GOAL: Recast the rows as a Markdown table with the columns Number and Record line, starting at the line that contains "You are a GUI" and running through the end of the rows. Skip blank lines and leave the pictures out.

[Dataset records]
══════
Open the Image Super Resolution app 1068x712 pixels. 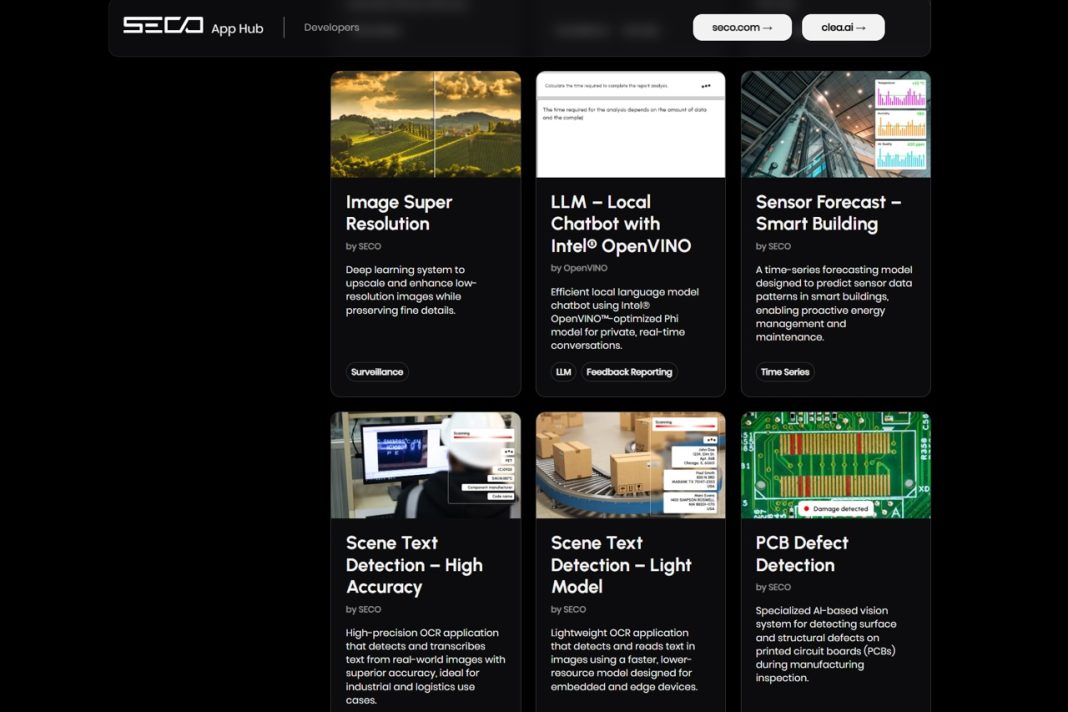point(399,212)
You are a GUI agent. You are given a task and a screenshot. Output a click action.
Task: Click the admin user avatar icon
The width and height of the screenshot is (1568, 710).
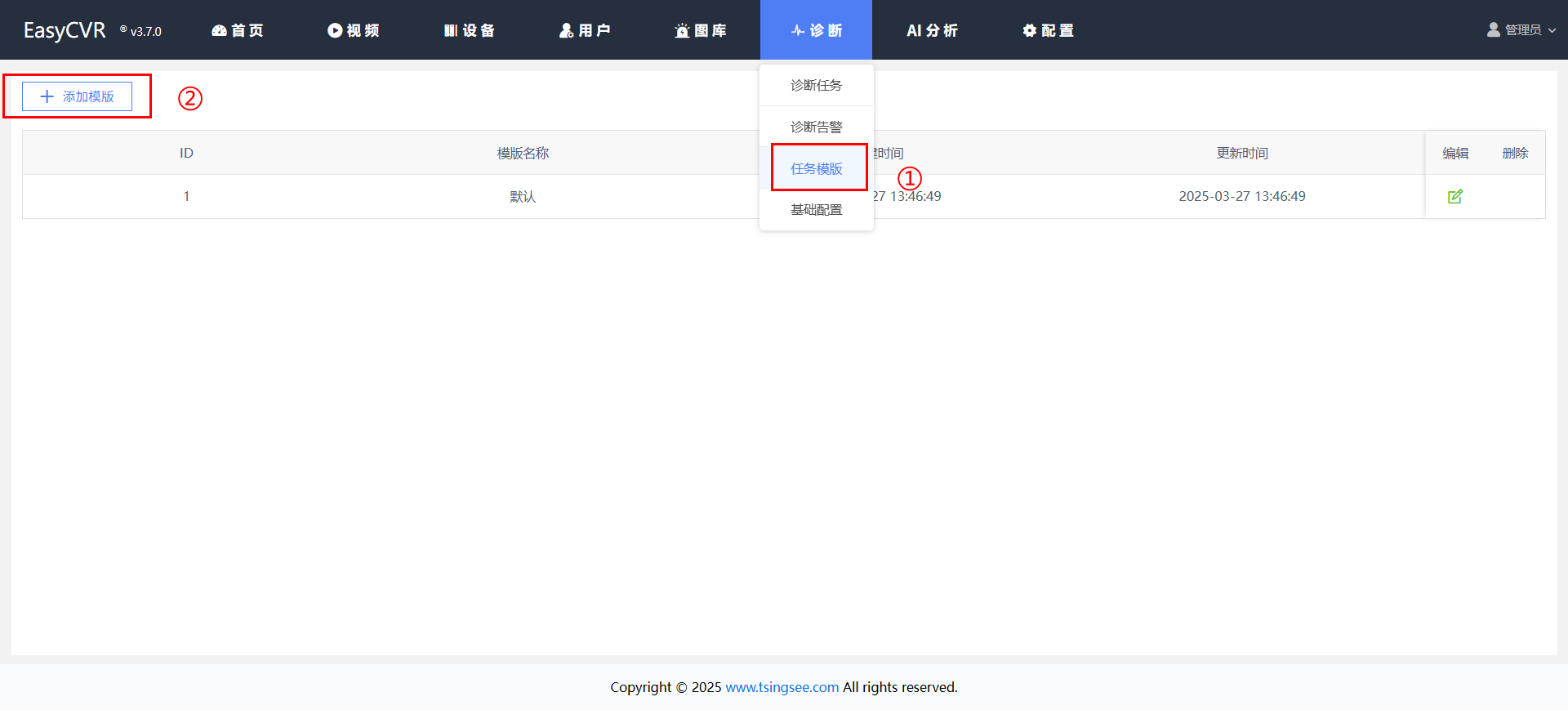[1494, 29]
══════
EXPECTED OUTPUT:
| Number | Record line |
|---|---|
| 1 | You are a GUI agent. You are given a task and a screenshot. Output a click action. |
| 2 | Task: Click the admin user avatar icon |
| 3 | The width and height of the screenshot is (1568, 710). |
| 4 | [1494, 29] |